● What to work on: Given the material below, return only the lines starting at the line with "822x498 pixels. How" and ending at the line with "Given: Check the Read only checkbox", exactly as they appear.

=-=-=-=-=

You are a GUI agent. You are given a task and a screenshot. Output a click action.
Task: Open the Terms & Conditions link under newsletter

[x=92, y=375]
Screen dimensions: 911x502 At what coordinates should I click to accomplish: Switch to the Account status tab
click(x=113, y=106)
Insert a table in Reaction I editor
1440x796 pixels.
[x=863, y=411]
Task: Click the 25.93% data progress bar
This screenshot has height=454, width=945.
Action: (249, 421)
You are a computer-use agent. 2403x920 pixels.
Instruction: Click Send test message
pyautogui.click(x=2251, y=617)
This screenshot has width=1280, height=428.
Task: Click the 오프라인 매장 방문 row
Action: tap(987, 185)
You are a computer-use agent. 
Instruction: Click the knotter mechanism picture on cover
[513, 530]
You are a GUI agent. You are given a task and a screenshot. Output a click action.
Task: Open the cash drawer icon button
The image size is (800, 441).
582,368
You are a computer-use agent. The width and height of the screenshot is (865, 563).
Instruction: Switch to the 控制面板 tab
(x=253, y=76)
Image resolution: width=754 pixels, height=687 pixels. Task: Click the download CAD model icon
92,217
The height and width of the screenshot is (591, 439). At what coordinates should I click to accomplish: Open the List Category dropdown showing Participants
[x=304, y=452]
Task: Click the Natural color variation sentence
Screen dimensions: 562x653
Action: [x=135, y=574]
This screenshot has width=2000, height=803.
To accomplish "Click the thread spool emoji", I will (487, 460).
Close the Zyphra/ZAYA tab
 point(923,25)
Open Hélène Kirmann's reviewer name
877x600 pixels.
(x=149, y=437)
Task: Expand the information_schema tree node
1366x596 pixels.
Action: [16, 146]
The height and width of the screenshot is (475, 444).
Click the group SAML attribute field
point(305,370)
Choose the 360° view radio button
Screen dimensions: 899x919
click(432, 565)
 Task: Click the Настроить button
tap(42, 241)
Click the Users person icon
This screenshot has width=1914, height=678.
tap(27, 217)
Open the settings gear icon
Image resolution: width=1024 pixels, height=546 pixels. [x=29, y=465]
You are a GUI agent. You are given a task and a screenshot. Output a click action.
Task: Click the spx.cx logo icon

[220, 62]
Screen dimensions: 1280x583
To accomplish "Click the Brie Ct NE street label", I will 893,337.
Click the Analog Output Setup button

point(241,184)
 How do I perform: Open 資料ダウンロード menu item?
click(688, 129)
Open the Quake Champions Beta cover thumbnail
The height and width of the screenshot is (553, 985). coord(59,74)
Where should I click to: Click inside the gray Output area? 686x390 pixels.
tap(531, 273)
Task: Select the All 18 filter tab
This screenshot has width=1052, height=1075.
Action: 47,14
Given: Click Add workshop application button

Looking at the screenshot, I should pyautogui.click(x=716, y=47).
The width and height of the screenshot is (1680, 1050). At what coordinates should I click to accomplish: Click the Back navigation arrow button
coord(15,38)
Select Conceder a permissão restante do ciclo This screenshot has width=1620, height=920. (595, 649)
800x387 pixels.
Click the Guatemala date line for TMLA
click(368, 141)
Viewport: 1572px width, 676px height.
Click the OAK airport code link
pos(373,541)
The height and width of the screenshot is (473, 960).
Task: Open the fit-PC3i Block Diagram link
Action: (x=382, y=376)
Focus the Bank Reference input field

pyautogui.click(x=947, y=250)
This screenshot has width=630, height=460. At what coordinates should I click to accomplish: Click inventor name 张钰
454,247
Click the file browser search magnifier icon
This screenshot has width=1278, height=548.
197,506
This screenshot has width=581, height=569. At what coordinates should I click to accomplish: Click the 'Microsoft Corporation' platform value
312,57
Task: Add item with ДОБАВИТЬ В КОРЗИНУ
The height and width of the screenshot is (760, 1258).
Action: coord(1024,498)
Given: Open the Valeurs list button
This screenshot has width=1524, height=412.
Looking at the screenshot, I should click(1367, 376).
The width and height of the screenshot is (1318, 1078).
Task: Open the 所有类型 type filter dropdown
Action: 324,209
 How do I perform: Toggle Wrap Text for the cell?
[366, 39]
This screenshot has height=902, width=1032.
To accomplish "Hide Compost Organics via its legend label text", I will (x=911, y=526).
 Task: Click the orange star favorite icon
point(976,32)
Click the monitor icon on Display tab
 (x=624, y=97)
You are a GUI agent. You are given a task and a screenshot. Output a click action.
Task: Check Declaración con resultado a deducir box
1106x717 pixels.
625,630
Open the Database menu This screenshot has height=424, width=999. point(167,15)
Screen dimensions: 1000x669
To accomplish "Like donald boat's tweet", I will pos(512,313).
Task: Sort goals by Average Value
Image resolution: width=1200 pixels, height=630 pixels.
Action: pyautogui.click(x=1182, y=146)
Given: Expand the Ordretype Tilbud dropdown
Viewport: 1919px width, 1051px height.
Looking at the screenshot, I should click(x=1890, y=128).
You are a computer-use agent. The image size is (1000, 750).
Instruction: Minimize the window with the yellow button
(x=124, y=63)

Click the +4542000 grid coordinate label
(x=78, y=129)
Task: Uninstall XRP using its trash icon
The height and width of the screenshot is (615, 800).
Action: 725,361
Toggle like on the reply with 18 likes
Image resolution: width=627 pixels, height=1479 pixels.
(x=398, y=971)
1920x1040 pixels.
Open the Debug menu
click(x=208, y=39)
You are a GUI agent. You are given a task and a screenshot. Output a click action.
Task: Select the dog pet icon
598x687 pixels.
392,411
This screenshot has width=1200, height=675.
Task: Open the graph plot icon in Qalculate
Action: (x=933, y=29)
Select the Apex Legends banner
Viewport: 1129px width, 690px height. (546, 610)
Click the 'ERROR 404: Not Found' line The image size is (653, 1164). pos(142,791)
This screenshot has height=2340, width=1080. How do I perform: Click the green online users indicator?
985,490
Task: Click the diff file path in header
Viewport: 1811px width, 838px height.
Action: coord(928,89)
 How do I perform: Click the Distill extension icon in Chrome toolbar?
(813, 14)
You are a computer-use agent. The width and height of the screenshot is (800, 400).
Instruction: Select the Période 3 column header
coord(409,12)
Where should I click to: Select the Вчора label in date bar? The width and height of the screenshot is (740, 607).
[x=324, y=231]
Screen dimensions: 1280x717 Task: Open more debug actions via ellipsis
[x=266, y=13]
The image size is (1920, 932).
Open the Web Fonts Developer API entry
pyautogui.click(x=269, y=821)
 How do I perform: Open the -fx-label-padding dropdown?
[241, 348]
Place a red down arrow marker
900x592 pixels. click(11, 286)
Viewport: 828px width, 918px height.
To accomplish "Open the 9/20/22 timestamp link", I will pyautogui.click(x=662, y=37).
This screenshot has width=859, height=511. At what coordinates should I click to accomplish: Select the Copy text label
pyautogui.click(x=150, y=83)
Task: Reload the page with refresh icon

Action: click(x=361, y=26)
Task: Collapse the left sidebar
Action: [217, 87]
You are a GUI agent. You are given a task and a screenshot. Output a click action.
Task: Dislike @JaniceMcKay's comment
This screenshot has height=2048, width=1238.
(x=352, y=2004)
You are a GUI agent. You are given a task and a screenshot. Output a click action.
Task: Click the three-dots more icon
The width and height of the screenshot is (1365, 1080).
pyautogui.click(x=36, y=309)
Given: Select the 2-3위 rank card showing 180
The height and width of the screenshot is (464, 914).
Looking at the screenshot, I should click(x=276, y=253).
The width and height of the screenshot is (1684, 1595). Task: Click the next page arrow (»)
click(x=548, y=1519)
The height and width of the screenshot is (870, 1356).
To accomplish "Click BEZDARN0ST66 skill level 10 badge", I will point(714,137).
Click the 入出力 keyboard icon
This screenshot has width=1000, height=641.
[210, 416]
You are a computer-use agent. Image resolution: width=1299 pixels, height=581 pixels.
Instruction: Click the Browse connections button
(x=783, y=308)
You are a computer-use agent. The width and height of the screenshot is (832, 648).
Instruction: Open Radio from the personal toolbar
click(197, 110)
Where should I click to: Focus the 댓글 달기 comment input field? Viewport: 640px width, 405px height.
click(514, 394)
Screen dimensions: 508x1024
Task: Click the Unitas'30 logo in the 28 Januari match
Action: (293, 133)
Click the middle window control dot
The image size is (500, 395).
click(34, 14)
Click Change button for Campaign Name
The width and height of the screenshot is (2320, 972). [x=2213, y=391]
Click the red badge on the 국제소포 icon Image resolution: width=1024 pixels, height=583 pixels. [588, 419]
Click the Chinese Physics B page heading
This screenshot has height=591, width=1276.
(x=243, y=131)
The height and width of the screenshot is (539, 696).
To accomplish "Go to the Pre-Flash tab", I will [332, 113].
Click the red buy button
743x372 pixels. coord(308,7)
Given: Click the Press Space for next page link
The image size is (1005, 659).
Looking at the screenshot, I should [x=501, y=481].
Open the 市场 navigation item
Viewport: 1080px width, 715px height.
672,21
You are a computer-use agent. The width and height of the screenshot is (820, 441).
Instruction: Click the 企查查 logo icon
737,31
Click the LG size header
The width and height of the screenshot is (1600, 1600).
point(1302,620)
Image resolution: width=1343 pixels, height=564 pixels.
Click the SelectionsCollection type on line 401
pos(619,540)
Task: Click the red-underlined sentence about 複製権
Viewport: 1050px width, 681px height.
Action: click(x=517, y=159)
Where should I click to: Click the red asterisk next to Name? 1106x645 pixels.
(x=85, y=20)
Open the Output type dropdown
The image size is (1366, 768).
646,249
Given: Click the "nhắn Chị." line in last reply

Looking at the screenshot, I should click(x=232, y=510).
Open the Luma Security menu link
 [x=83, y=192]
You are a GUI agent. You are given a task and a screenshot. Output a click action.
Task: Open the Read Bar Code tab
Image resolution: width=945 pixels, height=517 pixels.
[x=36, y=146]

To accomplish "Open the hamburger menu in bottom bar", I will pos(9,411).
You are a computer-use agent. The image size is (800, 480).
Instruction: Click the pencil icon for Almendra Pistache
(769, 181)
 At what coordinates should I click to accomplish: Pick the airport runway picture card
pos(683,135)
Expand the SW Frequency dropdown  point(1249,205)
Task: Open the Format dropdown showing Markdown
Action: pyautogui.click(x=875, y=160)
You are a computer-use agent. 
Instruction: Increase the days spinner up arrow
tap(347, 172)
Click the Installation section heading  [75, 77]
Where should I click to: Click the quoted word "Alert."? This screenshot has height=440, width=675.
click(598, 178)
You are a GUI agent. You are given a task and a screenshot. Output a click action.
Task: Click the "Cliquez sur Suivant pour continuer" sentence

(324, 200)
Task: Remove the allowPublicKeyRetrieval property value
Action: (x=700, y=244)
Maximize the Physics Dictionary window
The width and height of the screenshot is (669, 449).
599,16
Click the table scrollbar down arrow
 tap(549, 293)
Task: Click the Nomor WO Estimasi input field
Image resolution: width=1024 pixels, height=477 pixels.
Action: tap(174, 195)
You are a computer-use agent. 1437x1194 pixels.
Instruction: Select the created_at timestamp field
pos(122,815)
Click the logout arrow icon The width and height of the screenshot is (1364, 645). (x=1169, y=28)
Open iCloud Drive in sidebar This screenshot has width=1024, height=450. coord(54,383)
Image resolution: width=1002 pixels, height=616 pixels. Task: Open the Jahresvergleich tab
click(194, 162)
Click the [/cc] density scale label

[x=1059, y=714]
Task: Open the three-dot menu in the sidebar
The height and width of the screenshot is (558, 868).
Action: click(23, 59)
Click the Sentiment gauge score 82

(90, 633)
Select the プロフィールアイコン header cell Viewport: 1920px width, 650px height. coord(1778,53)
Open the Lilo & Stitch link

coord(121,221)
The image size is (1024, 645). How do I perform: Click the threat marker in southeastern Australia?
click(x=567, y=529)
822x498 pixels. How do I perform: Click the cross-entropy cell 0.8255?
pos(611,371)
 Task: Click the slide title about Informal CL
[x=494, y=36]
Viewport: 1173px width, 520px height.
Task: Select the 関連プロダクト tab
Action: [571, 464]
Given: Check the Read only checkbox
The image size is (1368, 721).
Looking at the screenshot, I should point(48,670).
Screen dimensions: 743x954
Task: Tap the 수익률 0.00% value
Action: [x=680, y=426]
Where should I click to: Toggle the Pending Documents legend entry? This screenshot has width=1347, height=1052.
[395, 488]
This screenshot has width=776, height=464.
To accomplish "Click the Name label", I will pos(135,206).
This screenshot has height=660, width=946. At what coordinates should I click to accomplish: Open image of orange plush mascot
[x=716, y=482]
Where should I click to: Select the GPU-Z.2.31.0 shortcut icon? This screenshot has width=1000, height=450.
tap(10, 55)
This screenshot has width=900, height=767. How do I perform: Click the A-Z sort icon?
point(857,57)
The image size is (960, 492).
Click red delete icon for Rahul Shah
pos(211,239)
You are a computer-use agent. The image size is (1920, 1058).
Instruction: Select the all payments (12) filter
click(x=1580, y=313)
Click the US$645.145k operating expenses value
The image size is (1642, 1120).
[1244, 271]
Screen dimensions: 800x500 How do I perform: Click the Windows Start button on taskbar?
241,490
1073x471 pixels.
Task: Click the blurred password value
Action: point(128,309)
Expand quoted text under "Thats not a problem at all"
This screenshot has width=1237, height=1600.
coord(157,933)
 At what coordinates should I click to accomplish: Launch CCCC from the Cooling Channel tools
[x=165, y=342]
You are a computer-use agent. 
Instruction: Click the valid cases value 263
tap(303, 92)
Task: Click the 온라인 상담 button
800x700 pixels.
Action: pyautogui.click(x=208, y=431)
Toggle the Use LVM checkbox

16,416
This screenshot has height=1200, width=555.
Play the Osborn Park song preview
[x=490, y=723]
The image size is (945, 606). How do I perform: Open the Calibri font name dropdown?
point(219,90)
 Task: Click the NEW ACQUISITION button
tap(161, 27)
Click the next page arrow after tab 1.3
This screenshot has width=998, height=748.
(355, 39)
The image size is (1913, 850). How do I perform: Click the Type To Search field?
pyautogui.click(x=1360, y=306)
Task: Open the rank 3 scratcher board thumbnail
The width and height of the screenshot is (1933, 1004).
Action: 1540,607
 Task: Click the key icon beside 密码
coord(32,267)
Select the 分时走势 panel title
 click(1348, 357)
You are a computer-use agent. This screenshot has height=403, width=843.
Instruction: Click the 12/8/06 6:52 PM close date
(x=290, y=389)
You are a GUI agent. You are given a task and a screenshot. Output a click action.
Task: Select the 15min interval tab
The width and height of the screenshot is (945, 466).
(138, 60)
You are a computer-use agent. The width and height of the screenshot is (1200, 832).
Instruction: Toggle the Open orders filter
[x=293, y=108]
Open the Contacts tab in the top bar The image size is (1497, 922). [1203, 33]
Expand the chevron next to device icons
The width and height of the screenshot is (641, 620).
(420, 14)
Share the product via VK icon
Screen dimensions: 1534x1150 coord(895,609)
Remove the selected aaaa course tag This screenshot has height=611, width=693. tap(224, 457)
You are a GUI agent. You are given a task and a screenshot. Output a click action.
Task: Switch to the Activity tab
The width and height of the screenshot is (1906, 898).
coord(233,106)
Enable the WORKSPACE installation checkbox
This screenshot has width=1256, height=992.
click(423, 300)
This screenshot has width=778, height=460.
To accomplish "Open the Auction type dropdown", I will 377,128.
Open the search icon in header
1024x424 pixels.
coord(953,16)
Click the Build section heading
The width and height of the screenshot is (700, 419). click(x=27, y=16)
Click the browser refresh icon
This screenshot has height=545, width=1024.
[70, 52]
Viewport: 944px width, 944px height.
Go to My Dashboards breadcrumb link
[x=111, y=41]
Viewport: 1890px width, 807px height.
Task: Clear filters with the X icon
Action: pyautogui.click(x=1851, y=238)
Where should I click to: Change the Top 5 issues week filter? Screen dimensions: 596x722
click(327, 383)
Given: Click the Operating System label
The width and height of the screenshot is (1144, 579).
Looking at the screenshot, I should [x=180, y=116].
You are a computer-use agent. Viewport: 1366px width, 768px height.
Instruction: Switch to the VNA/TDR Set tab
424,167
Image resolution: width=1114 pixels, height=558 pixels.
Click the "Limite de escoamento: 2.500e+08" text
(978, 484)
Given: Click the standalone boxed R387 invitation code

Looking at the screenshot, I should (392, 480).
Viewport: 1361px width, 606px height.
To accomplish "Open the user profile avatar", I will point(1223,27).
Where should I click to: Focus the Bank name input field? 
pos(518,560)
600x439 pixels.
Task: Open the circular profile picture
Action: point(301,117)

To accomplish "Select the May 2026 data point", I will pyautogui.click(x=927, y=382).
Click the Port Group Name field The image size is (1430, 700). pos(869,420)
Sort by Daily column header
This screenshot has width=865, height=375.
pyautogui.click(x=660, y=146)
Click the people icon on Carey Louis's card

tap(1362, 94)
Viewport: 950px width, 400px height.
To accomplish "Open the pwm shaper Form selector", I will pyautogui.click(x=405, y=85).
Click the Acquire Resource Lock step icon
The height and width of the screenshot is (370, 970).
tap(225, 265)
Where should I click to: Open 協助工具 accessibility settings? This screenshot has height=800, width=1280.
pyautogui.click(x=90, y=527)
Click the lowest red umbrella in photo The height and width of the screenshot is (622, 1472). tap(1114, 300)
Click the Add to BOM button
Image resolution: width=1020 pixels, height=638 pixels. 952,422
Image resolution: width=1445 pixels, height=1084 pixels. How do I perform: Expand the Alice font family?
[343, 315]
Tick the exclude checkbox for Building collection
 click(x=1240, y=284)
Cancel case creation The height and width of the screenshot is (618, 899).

=-=-=-=-=

● Problem solution:
822x498 pixels. How do I perform: Click the cross-entropy cell 0.8255?
pos(611,371)
 Task: Click the slide title about Informal CL
[x=494, y=36]
Viewport: 1173px width, 520px height.
Task: Select the 関連プロダクト tab
Action: [571, 464]
Given: Check the Read only checkbox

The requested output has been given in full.